従って、ES細胞をはじめとする幹細胞からの分化誘導により発生した組織・臓器の毒性評価への利用が大いに望まれている。
さらに、本発明者らは、上記方法によっては特異的高発現遺伝子が抽出されない臓器もしくは組織(「臓器A」という)であっても、調べた個体の中での、(a)臓器Aにおける発現量および特異的高発現遺伝子(「遺伝子X」という)が抽出された別の臓器もしくは組織(「臓器B」という)における発現量のうちの最小値と、(b)臓器A、B以外の臓器および組織における発現量の最大値との比が1より大きい遺伝子が存在すれば、該遺伝子を臓器AおよびBにおける特異的高発現遺伝子(「遺伝子Y」という)として抽出し、未同定の臓器(組織)における遺伝子XおよびYの発現量を測定して、遺伝子Xの発現が基準値未満で且つ遺伝子Yの発現が基準値以上の場合に、該未同定の臓器(組織)を臓器Aであると同定することができることを見出した。
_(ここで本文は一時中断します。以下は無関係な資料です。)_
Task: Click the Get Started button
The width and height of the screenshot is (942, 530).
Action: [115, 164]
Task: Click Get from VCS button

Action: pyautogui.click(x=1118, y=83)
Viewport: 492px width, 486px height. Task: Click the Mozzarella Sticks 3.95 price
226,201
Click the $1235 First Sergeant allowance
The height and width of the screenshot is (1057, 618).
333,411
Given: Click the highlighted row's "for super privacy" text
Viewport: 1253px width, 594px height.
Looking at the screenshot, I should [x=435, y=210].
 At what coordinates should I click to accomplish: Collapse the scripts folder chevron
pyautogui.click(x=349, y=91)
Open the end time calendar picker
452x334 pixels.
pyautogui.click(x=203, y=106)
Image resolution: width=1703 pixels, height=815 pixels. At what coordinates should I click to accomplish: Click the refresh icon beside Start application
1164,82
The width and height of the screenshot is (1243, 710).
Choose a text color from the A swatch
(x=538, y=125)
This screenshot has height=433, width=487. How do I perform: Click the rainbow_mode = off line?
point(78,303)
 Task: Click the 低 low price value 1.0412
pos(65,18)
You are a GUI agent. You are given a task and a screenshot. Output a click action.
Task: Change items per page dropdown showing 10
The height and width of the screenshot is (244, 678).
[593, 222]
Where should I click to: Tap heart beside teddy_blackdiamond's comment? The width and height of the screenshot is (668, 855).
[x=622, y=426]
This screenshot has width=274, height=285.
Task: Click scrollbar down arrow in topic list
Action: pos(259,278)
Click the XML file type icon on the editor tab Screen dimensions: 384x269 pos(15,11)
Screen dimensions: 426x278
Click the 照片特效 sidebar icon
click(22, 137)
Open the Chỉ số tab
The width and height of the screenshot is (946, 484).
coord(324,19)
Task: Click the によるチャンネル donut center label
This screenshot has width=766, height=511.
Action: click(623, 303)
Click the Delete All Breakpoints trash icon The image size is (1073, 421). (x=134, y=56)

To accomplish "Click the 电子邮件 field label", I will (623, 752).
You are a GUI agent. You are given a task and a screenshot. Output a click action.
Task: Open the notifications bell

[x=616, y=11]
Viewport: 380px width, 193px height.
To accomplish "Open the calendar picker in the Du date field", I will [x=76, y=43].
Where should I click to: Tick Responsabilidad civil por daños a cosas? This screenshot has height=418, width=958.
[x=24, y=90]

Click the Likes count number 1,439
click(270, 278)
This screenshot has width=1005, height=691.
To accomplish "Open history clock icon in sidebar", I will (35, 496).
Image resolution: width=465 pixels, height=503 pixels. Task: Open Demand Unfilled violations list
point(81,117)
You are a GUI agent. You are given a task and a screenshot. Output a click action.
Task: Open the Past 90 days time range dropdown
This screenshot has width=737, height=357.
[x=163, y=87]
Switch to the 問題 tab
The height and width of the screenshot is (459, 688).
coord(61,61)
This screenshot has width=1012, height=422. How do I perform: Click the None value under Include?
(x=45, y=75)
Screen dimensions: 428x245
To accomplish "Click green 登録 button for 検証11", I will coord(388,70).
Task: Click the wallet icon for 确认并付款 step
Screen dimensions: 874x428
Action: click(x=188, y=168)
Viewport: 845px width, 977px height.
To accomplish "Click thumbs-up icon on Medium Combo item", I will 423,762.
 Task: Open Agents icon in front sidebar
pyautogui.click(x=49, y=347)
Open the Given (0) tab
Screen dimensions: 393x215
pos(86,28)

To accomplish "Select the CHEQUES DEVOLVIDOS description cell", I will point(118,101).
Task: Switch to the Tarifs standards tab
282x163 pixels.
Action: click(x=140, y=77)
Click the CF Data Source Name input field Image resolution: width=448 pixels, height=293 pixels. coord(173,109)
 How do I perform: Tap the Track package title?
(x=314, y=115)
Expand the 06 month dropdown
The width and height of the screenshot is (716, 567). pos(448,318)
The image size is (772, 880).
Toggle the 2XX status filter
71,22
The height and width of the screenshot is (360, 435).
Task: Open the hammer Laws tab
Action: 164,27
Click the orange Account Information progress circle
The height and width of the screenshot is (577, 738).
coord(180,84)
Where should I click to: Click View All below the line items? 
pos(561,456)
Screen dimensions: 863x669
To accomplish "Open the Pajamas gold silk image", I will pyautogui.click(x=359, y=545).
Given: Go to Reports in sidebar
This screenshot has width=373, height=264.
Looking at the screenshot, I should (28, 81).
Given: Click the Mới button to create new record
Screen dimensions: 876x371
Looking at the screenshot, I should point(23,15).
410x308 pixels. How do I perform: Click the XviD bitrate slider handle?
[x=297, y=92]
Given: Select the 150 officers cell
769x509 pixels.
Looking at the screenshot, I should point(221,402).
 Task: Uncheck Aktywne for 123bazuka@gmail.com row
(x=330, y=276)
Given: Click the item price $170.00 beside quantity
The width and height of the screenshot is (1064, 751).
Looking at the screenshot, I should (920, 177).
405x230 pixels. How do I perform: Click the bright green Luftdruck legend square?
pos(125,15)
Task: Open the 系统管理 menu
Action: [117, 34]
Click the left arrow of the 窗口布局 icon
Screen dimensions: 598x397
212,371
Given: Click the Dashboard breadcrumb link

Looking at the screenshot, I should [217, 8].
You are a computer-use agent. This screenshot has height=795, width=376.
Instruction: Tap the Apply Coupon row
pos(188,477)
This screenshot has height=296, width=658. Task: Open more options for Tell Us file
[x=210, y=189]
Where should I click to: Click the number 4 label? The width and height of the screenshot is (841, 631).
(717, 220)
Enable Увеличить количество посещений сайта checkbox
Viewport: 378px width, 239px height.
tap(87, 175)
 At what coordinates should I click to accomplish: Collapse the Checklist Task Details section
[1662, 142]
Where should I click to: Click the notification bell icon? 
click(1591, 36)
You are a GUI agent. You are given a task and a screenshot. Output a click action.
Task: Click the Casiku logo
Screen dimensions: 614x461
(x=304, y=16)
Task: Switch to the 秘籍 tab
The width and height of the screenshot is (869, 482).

本発明者らは、これらの知見に基づいてさらに研究を重ねた結果、ラット、イヌおよびヒトにおいても同様に、臓器(組織)特異的高発現遺伝子セットの抽出、並びにそれらを組み合わせた特異的高発現遺伝子が抽出されない臓器(組織)の同定が可能であることを実証して、本発明を完成するに至った。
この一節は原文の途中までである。